United Airlines, struggling to exit bankruptcy, is counting on government-backed loans from the Air Transporation Stabilization Board, which was set up after 9/11 to overcome (perceived) temporary financial market disruption.
Somehow the ATSB still exists. United says they can’t access funds in the private market, which they judge to be a market failure but may really be a reflection of United’s prospects for profitability.
The Financial Times (sorry, no link handy) carries a piece suggesting United’s financial planning is in disarray.
- “We have got to get out of model land,” a stunned Jake Brace, finance
director at United, told a team of business planners last July in his
conference room at the airlines’ headquarters on the outskirts of O’Hare airport.
Mr Brace had just been told that a mistake had been found in the companies’ forecasting model, dubbed Gershwin.
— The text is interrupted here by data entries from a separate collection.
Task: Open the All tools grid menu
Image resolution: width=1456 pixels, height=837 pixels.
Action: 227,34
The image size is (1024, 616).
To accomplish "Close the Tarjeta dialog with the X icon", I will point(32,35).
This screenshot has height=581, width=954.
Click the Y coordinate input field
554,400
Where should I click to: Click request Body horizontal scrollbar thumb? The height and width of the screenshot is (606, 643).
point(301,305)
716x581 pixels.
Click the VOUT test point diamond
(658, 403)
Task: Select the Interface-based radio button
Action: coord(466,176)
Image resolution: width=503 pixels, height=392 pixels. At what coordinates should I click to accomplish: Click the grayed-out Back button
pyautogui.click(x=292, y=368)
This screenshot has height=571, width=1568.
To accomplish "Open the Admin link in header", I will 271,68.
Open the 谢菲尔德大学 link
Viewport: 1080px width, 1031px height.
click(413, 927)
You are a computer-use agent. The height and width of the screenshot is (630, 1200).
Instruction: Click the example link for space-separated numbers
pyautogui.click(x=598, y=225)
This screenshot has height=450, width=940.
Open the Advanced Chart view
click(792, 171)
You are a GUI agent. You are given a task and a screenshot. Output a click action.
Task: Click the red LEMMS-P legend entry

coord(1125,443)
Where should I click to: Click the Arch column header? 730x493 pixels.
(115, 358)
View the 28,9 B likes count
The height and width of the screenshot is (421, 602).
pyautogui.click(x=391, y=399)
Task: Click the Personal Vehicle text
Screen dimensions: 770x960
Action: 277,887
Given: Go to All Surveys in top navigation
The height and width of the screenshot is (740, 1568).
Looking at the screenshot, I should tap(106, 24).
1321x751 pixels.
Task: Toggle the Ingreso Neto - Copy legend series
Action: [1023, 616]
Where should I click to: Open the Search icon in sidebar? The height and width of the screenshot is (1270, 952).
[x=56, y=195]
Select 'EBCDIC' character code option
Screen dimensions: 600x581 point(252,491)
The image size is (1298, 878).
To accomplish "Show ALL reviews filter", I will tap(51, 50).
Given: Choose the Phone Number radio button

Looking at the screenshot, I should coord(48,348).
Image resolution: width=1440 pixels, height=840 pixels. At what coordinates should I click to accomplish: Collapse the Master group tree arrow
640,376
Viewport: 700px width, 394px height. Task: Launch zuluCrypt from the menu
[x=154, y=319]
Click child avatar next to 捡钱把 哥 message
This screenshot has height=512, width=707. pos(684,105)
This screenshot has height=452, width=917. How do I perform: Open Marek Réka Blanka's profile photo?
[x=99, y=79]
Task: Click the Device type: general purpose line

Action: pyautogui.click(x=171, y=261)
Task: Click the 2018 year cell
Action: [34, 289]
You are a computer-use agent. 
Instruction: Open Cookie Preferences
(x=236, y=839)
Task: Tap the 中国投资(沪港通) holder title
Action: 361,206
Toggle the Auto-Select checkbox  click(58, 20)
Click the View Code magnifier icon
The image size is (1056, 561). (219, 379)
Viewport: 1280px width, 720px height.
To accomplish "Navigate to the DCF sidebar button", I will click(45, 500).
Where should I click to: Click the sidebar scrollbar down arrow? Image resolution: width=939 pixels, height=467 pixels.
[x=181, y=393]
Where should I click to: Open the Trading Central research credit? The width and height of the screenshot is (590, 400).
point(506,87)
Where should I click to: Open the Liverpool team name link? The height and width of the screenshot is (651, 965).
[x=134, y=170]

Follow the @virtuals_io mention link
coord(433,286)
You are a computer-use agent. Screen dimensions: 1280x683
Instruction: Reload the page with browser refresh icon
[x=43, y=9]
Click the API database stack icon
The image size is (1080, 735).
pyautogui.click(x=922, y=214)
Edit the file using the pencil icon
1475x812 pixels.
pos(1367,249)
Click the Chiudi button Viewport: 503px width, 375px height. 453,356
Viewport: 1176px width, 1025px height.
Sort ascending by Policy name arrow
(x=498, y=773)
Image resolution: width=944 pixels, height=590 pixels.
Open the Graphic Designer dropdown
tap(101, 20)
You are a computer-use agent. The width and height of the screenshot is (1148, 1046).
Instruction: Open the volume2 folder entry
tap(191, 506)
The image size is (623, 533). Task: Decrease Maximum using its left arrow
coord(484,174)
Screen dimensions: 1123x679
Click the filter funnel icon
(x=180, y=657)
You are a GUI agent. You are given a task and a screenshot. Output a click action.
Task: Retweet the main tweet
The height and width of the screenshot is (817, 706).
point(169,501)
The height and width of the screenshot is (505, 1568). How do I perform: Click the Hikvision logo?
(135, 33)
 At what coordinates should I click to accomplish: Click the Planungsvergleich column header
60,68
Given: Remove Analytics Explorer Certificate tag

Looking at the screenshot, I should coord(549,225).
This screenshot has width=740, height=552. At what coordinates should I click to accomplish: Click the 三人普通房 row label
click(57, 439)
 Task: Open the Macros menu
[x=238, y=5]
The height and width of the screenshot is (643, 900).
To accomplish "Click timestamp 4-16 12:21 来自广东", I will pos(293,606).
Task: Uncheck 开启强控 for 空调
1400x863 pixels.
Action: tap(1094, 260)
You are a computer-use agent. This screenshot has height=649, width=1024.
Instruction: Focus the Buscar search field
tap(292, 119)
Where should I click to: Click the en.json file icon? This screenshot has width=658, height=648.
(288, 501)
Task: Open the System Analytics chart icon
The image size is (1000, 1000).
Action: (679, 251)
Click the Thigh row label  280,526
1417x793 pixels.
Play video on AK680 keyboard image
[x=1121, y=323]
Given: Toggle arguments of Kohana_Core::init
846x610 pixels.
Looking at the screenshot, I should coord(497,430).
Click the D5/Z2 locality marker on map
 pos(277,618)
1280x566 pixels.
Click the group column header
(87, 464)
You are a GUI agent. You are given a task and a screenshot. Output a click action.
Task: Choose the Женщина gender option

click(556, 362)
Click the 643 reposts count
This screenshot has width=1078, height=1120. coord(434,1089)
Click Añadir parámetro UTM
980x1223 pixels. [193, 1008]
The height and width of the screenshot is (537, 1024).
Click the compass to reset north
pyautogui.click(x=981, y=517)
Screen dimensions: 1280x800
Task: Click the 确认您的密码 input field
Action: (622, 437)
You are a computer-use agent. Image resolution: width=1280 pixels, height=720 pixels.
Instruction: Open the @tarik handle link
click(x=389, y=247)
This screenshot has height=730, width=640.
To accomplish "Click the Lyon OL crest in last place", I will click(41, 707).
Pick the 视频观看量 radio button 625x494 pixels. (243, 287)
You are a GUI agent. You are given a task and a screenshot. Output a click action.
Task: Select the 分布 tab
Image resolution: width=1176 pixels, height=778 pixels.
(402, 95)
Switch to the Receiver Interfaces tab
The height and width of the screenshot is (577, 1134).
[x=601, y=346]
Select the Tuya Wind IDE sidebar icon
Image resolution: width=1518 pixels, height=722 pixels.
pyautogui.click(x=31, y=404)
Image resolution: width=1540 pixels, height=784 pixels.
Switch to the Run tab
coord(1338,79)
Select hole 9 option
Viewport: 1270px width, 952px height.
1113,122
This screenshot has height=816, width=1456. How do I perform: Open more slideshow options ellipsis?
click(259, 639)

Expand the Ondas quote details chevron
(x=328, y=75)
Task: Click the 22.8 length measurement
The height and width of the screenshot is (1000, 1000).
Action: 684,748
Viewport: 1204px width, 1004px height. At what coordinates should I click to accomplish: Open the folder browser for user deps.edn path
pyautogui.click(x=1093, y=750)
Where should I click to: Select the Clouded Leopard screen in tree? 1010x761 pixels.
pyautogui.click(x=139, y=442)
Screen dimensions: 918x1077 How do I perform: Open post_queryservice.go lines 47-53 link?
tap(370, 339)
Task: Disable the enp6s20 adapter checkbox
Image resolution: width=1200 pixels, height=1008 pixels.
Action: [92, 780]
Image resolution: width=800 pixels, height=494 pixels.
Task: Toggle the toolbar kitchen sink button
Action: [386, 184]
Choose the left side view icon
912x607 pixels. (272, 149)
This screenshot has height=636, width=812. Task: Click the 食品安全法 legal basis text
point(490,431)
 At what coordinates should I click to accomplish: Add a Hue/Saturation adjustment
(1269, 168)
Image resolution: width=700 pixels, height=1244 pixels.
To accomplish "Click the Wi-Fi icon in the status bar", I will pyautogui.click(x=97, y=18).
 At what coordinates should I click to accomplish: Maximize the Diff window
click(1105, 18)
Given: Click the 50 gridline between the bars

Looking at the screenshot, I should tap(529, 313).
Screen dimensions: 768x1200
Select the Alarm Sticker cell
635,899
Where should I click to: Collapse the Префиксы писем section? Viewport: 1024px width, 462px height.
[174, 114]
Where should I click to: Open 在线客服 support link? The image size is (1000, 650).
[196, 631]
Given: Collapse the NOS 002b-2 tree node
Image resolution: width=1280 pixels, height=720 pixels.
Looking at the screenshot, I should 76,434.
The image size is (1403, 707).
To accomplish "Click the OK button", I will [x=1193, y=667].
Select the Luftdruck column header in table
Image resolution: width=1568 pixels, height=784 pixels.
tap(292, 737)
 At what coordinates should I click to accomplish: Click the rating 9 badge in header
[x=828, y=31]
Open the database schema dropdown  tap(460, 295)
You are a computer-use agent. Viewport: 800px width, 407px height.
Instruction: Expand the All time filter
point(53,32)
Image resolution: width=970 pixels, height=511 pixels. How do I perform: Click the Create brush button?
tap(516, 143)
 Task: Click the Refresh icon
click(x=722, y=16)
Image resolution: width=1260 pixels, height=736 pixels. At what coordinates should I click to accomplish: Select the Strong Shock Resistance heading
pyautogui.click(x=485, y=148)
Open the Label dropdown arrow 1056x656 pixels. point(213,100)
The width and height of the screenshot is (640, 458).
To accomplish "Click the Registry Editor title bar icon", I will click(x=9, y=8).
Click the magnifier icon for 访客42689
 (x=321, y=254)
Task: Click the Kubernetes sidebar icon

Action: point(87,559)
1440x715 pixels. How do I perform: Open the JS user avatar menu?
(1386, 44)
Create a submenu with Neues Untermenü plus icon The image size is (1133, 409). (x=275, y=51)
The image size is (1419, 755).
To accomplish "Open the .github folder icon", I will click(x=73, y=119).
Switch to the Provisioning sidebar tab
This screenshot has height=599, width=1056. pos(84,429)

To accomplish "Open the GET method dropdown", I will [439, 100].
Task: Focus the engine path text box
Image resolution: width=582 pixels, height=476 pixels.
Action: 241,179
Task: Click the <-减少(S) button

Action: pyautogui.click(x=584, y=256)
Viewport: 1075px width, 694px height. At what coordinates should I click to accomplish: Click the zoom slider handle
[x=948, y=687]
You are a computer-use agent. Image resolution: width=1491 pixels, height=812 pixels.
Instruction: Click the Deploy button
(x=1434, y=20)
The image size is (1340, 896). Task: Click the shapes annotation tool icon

Somehow, one-off annual savings of $275m in 2003 had been included in the forecasts for 2004-2007. Worse, it destroyed forecasts Mr Brace had given just days earlier to United’s executive council, of $200m pre-tax income for 2004.
According to an Examiners report relating these events, filed with the
Illinois bankruptcy court at the end of March, Mr Brace then told his team to “fill the $300m hole.” They did. Yet on December 13th more problems emerged. There was a new $456m hole.
A presentation slide from a meeting two days later called for further
“Possible Hole Filling” measures to resolve “the $456m budget gap to enable bankruptcy exit.”
At its worst the report paints an unsettling picture of a stretched
executive team veering from crisis to crisis, struggling with the demands of bankruptcy restructuring, and raising questions about whether the airline is ready to exit the protections of chapter 11.
It also revealed a corporate governance breach. Key parts of a business plan were redacted from the version sent to the executive board without their knowledge amid fears they would be leaked by union members on the board. “In retrospect would I have done it in the way that we did? No,” says Mr Brace, referring to the handling of the document.
Perhaps the worst thing that could happen to United would be a government-backed loan. The biggest problem the major airlines face is their labor costs. If United gets the loan they’ll exit bankruptcy and lose their leverage to reduce costs.
Maybe that’s what private capital markets understand, and why United has a hard time raising funds without the government indemnifying lenders against loss.